> [Task description] In the records below, find the line with "Task: Click the" and repeat it and every line after it, exactly, without any pictures.

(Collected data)
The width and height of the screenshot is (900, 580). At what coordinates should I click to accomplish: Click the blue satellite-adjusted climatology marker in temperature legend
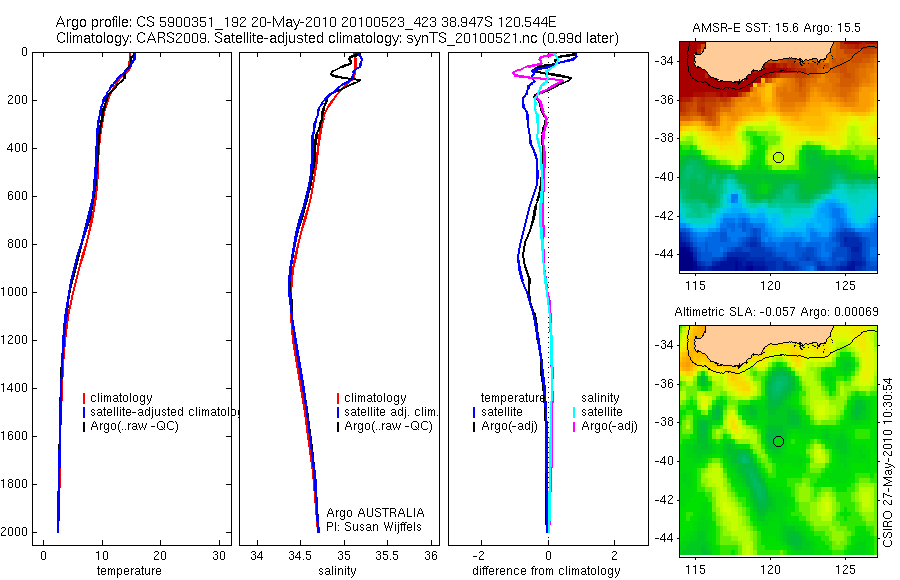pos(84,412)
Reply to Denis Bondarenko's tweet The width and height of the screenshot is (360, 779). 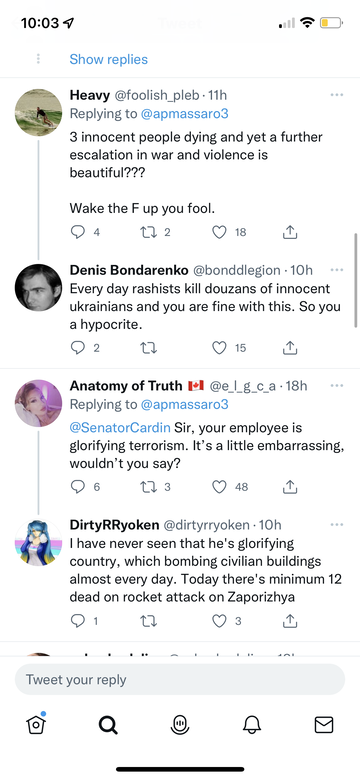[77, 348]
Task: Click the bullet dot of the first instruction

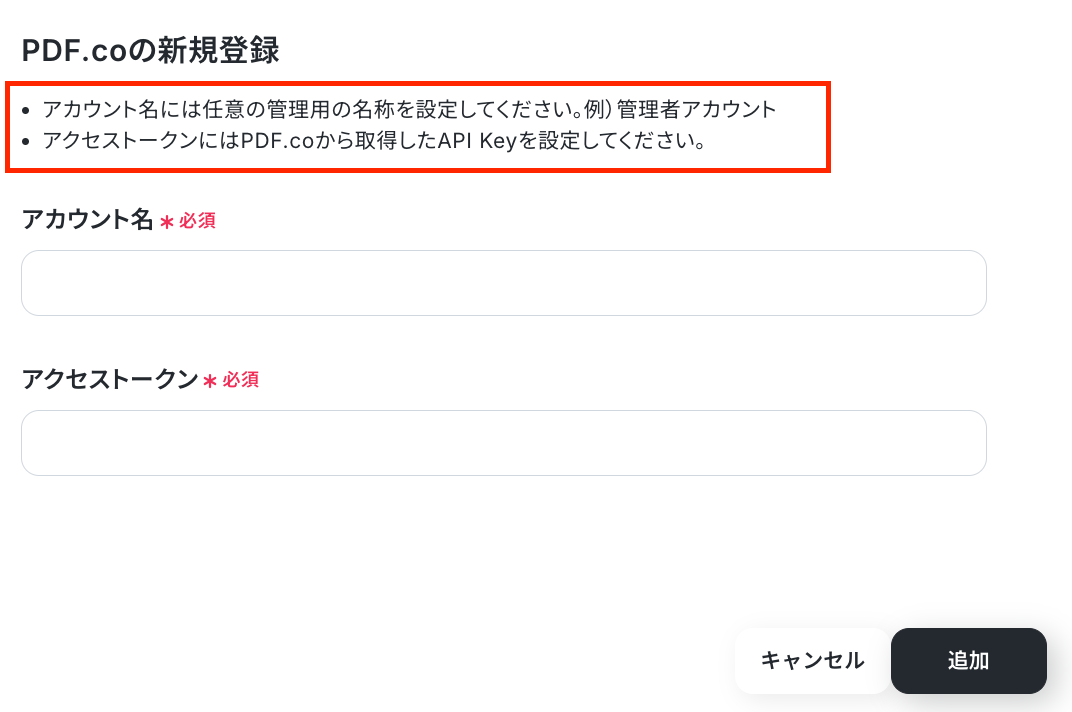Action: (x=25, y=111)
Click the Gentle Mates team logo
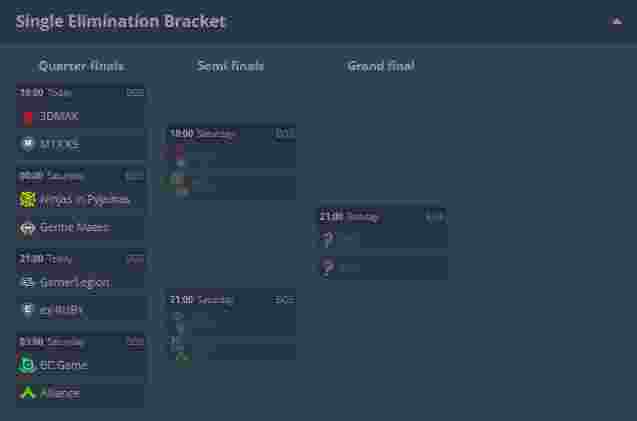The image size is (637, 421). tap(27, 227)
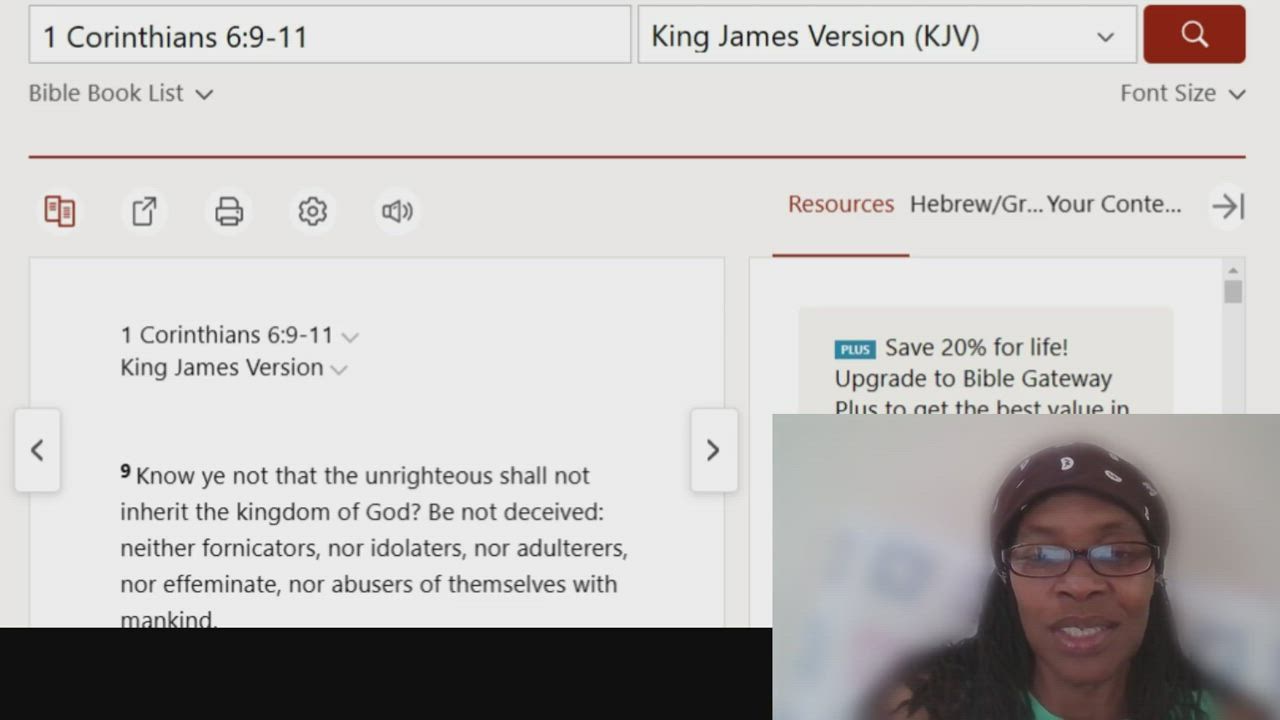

> [Finished exercise]
Task: Click the bullet dot of the first instruction

Action: (x=25, y=111)
Click the Gentle Mates team logo
The image size is (637, 421). tap(27, 227)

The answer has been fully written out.